Nous rendons aussi visite à quelques artistes, dont Jim Hart, qui était l’un des protégés de Bill Reid, artiste autochtone dont la réputation dépasse les frontières canadiennes. «Personne ne peut se mettre entre mon travail et moi, pas même une femme», lance-t-il après nous avoir raconté qu’il a dû, un jour, choisir entre son amour de la pêche et celui de la sculpture. À son tour mentor de jeunes artistes, il en accueille plusieurs dans son atelier.
Je m’approche de la seule femme en train de travailler le bois. Raven Leblanc a étudié à la Freda Diesing School of Northwest Coast Art de Terrace, en Colombie-Britannique. «Il y a de plus en plus de femmes sculptrices, me confie-t-elle. Quand l’école a ouvert ses portes, il y avait surtout des hommes, mais quand j’ai obtenu mon diplôme, il y a trois ans, nous étions majoritaires.»
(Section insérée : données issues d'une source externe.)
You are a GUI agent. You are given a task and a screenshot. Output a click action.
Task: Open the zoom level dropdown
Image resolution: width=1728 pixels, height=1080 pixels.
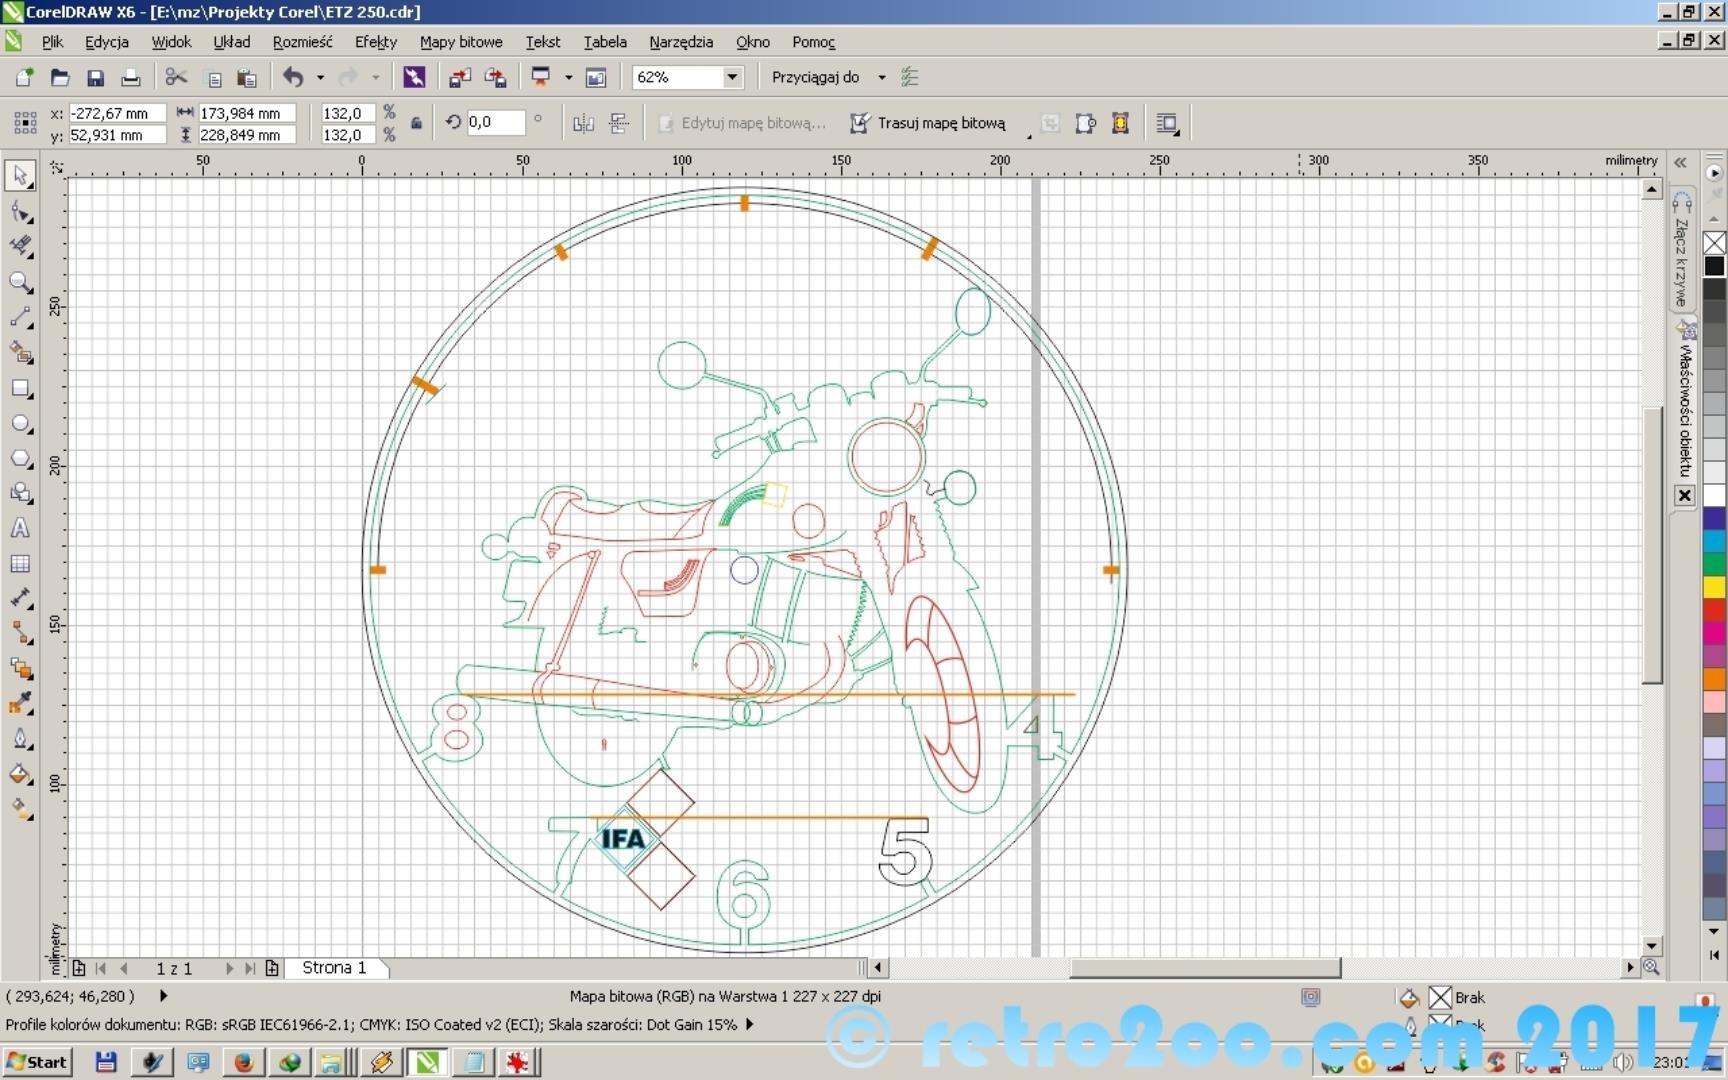pyautogui.click(x=732, y=77)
Nous concluons la journée chez Keenawaii Olson, dont le nom haïda est Keenawaiis. Dans sa cuisine, la dame – certains prétendent qu’elle a plus de 80 ans, mais on lui en donne 20 de moins – concocte des plats traditionnels qu’elle partage avec une tablée de visiteurs d’un peu partout. Nous dégustons algues, saumon et autres spécialités locales dans sa salle à manger avec vue sur les corbeaux et les aigles qui planent au-dessus de l’eau.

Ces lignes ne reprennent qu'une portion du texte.